Rewrite every item below, changing "center point" to "midpoint" wherever it occurs and leaving everything else as it is.

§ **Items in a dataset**
^^^^

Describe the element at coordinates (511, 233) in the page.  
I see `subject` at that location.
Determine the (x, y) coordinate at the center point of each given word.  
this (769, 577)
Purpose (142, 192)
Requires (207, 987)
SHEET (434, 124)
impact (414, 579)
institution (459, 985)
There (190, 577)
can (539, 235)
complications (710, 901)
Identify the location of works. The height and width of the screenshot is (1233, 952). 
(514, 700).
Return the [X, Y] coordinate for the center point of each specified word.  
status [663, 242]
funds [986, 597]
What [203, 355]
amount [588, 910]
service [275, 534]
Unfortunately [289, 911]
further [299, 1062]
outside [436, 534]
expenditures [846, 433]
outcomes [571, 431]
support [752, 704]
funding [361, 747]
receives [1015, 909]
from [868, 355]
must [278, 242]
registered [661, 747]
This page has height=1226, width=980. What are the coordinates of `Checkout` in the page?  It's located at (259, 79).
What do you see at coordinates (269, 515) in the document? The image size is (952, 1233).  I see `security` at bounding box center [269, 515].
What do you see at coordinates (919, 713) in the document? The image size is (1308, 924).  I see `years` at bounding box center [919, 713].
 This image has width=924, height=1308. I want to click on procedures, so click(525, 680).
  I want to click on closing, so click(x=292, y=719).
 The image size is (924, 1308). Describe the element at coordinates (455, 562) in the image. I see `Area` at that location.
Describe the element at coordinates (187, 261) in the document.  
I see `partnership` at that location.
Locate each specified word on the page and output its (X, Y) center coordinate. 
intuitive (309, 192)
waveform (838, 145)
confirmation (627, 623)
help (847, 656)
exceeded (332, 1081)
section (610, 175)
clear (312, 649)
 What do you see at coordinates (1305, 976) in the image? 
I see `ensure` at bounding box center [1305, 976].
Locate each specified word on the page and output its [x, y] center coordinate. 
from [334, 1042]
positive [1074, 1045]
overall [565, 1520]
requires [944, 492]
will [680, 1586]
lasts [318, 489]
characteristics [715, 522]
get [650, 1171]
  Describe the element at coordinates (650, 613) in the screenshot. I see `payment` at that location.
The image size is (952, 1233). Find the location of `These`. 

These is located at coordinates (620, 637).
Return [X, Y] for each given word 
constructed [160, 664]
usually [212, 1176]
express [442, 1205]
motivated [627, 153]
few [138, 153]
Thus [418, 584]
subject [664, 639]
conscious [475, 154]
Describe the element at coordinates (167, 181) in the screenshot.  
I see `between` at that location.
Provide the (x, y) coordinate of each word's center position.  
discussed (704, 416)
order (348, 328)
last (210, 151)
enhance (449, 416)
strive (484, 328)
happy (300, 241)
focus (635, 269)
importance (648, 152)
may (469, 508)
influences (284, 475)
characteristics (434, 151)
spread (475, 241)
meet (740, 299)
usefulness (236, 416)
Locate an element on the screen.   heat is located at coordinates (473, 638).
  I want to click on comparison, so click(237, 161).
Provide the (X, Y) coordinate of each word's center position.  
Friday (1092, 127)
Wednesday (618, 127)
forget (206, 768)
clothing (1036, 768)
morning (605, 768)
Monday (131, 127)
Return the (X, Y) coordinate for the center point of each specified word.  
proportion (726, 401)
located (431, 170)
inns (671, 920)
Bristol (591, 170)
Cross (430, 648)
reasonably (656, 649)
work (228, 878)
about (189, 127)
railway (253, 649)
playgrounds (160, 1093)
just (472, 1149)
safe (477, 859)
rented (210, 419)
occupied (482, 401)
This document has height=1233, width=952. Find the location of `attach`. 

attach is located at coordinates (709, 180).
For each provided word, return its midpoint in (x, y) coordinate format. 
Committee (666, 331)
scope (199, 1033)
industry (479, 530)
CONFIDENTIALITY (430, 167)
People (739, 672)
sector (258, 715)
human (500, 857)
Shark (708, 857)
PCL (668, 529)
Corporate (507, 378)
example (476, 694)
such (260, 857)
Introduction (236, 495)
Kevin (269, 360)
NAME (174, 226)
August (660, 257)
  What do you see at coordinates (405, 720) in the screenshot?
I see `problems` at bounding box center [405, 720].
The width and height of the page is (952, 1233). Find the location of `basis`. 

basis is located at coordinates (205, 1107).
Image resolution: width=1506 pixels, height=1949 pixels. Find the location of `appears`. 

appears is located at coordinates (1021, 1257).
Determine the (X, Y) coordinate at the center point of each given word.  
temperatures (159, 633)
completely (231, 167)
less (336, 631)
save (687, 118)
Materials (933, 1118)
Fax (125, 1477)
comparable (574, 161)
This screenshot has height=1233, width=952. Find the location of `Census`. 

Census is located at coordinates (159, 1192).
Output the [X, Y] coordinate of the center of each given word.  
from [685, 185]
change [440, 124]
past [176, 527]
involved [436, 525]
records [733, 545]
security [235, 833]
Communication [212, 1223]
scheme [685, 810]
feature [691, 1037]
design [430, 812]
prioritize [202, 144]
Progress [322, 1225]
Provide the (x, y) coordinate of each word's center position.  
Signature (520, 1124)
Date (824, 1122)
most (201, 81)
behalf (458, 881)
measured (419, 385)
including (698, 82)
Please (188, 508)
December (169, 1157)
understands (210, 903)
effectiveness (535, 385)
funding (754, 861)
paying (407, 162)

^^^^

§ **TASK SOLUTION**
Describe the element at coordinates (511, 233) in the page.  
I see `subject` at that location.
Determine the (x, y) coordinate at the midpoint of each given word.  
this (769, 577)
Purpose (142, 192)
Requires (207, 987)
SHEET (434, 124)
impact (414, 579)
institution (459, 985)
There (190, 577)
can (539, 235)
complications (710, 901)
Identify the location of works. The height and width of the screenshot is (1233, 952). 
(514, 700).
Return the [X, Y] coordinate for the midpoint of each specified word.  
status [663, 242]
funds [986, 597]
What [203, 355]
amount [588, 910]
service [275, 534]
Unfortunately [289, 911]
further [299, 1062]
outside [436, 534]
expenditures [846, 433]
outcomes [571, 431]
support [752, 704]
funding [361, 747]
receives [1015, 909]
from [868, 355]
must [278, 242]
registered [661, 747]
This page has height=1226, width=980. What are the coordinates of `Checkout` in the page?  It's located at (259, 79).
What do you see at coordinates (269, 515) in the document? The image size is (952, 1233).  I see `security` at bounding box center [269, 515].
What do you see at coordinates (919, 713) in the document? The image size is (1308, 924).  I see `years` at bounding box center [919, 713].
 This image has width=924, height=1308. I want to click on procedures, so click(525, 680).
  I want to click on closing, so click(x=292, y=719).
 The image size is (924, 1308). Describe the element at coordinates (455, 562) in the image. I see `Area` at that location.
Describe the element at coordinates (187, 261) in the document.  
I see `partnership` at that location.
Locate each specified word on the page and output its (X, Y) center coordinate. 
intuitive (309, 192)
waveform (838, 145)
confirmation (627, 623)
help (847, 656)
exceeded (332, 1081)
section (610, 175)
clear (312, 649)
 What do you see at coordinates (1305, 976) in the image? 
I see `ensure` at bounding box center [1305, 976].
Locate each specified word on the page and output its [x, y] center coordinate. 
from [334, 1042]
positive [1074, 1045]
overall [565, 1520]
requires [944, 492]
will [680, 1586]
lasts [318, 489]
characteristics [715, 522]
get [650, 1171]
  Describe the element at coordinates (650, 613) in the screenshot. I see `payment` at that location.
The image size is (952, 1233). Find the location of `These`. 

These is located at coordinates (620, 637).
Return [X, Y] for each given word 
constructed [160, 664]
usually [212, 1176]
express [442, 1205]
motivated [627, 153]
few [138, 153]
Thus [418, 584]
subject [664, 639]
conscious [475, 154]
Describe the element at coordinates (167, 181) in the screenshot.  
I see `between` at that location.
Provide the (x, y) coordinate of each word's center position.  
discussed (704, 416)
order (348, 328)
last (210, 151)
enhance (449, 416)
strive (484, 328)
happy (300, 241)
focus (635, 269)
importance (648, 152)
may (469, 508)
influences (284, 475)
characteristics (434, 151)
spread (475, 241)
meet (740, 299)
usefulness (236, 416)
Locate an element on the screen.   heat is located at coordinates (473, 638).
  I want to click on comparison, so click(237, 161).
Provide the (X, Y) coordinate of each word's center position.  
Friday (1092, 127)
Wednesday (618, 127)
forget (206, 768)
clothing (1036, 768)
morning (605, 768)
Monday (131, 127)
Return the (X, Y) coordinate for the midpoint of each specified word.  
proportion (726, 401)
located (431, 170)
inns (671, 920)
Bristol (591, 170)
Cross (430, 648)
reasonably (656, 649)
work (228, 878)
about (189, 127)
railway (253, 649)
playgrounds (160, 1093)
just (472, 1149)
safe (477, 859)
rented (210, 419)
occupied (482, 401)
This document has height=1233, width=952. Find the location of `attach`. 

attach is located at coordinates (709, 180).
For each provided word, return its midpoint in (x, y) coordinate format. 
Committee (666, 331)
scope (199, 1033)
industry (479, 530)
CONFIDENTIALITY (430, 167)
People (739, 672)
sector (258, 715)
human (500, 857)
Shark (708, 857)
PCL (668, 529)
Corporate (507, 378)
example (476, 694)
such (260, 857)
Introduction (236, 495)
Kevin (269, 360)
NAME (174, 226)
August (660, 257)
  What do you see at coordinates (405, 720) in the screenshot?
I see `problems` at bounding box center [405, 720].
The width and height of the page is (952, 1233). Find the location of `basis`. 

basis is located at coordinates (205, 1107).
Image resolution: width=1506 pixels, height=1949 pixels. Find the location of `appears`. 

appears is located at coordinates (1021, 1257).
Determine the (X, Y) coordinate at the midpoint of each given word.  
temperatures (159, 633)
completely (231, 167)
less (336, 631)
save (687, 118)
Materials (933, 1118)
Fax (125, 1477)
comparable (574, 161)
This screenshot has height=1233, width=952. Find the location of `Census`. 

Census is located at coordinates (159, 1192).
Output the [X, Y] coordinate of the center of each given word.  
from [685, 185]
change [440, 124]
past [176, 527]
involved [436, 525]
records [733, 545]
security [235, 833]
Communication [212, 1223]
scheme [685, 810]
feature [691, 1037]
design [430, 812]
prioritize [202, 144]
Progress [322, 1225]
Provide the (x, y) coordinate of each word's center position.  
Signature (520, 1124)
Date (824, 1122)
most (201, 81)
behalf (458, 881)
measured (419, 385)
including (698, 82)
Please (188, 508)
December (169, 1157)
understands (210, 903)
effectiveness (535, 385)
funding (754, 861)
paying (407, 162)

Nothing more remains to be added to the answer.